正如石根华博士的数值流形法通过“独立覆盖”解决了节点的僵化问题,AI 社区可能也正在接近其“辛克維奇时刻”。我们或许正意识到:智能的突破可能不在于继续加密参数矩阵的“节点”,而在于能否构建一种像流形覆盖那样、能够自适应捕捉底层数学流形结构的全新架构。
Closing
FEM has scaled from the engineering of Musk’s Starship to the design of daily footwear, the ergonomics of a coffee mug, and the precision of modern healthcare. Directly or indirectly, FEM underpins a massive portion of the global economy; the FEA software market alone is valued at nearly $8.8 billion in 2026, with an impact on manufacturing, infrastructure, and medical technology that touches nearly every corner of global GDP.

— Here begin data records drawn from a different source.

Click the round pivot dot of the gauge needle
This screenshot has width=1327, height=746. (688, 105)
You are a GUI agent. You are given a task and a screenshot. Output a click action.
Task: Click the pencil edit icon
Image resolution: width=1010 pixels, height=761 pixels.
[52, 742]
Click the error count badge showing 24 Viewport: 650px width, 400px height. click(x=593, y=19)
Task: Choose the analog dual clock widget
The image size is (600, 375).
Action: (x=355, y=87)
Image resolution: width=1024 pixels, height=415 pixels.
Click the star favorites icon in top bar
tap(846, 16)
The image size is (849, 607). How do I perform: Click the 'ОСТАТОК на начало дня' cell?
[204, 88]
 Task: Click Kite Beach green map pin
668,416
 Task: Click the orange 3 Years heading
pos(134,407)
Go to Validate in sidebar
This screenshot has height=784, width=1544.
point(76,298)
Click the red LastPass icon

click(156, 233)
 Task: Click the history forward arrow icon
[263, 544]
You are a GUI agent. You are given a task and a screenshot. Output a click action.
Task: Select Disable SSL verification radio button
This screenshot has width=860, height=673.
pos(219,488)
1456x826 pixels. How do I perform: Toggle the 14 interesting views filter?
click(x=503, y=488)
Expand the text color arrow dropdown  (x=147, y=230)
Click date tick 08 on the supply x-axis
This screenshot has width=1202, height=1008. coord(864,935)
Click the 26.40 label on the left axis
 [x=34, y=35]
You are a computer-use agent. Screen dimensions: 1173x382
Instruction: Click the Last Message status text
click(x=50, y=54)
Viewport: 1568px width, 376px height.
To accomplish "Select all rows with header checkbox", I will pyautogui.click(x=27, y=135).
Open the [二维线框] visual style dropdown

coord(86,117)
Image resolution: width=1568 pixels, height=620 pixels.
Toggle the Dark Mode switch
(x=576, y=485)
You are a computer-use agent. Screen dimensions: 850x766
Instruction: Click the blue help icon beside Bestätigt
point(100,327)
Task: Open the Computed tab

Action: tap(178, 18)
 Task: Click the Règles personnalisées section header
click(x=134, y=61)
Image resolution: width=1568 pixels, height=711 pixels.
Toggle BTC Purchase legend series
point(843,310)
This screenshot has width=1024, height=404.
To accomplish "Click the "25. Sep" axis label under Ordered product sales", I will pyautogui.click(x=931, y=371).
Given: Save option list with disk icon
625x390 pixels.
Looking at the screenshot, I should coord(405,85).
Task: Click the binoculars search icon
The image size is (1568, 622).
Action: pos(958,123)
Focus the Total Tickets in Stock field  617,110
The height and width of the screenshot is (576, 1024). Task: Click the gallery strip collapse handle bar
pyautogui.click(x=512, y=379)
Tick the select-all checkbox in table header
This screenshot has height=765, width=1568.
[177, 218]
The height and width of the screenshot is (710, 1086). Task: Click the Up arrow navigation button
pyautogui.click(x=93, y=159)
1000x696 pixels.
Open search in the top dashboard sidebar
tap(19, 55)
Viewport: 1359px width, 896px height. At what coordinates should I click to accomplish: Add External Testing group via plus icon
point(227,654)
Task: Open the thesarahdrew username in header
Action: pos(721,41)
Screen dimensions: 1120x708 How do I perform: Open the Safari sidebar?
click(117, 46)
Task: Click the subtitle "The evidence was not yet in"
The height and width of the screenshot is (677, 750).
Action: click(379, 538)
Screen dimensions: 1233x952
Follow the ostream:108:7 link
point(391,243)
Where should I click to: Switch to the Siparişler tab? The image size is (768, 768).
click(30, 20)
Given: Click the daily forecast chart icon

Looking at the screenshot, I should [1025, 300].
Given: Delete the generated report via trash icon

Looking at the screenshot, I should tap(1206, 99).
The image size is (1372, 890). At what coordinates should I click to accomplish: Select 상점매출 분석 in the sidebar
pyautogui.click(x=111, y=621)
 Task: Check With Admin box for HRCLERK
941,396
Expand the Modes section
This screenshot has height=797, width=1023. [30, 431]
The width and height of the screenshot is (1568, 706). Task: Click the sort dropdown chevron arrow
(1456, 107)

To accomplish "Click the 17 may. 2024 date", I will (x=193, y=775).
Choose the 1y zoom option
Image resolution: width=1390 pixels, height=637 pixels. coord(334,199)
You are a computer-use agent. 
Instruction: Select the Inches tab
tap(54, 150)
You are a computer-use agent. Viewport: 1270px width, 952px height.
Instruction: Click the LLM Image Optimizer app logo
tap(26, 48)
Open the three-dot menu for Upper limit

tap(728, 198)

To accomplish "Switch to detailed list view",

Yet, few today remember that UC Berkeley was the true birthplace of FEM. In a tragic twist of academic history, the field’s center of gravity shifted from Berkeley’s eigenvalue-based, matrix-centric approaches toward a more rigorous, Calculus-first (variational) formulation. Zienkiewicz, though a giant in his own right, did not adopt either approach, but instead placed his hope in the FEM node framework as a means to address high-order nonlinearity. In doing so, he effectively ‘took Berkeley down with him’ during this transition, as the reliance on nodal connectivity and static matrix assumptions failed to adapt to the demands of true non-linear complexity. Scientific research possesses a certain brutality: leadership is not just about the first discovery, but about the endurance of the mathematical framework that survives the next paradigm shift
结束语
有限元法的应用已经跨越了极大的尺度:从马斯克的星舰工程,到日常鞋类的设计、咖啡杯的人机工程学,乃至现代医疗的精密计算。有限元法直接或间接地支撑着全球经济的巨大份额;仅有限元分析软件市场在2026年的估值就接近88亿美元,其对制造业、基础设施和医疗技术的影响触及了全球国内生产总值的几乎每一个角落。
然而,今天几乎没有人记得加州大学伯克利分校才是有限元法真正的发源地。在学术史上一个悲剧性的转折中,该领域的重心从伯克利侧重的基于特征值的矩阵中心法,转向了更严谨的微积分优先(变分法)表达。辛克維奇虽然本身也是一位泰斗,但他既没有采用伯克利的路径,也没有完全转向变分法,而是将解决高阶非线性的希望寄托在有限元节点框架上。在这一转型过程中,由于对节点连接性和静态矩阵假设的过度依赖无法适应真正的非线性复杂需求,他实际上‘带着伯克利一起走向了衰落’。科学研究拥有一种残酷性:领导地位不仅仅取决于谁率先发现了什么,更取决于其数学框架能否在下一次范式转移中幸存下来。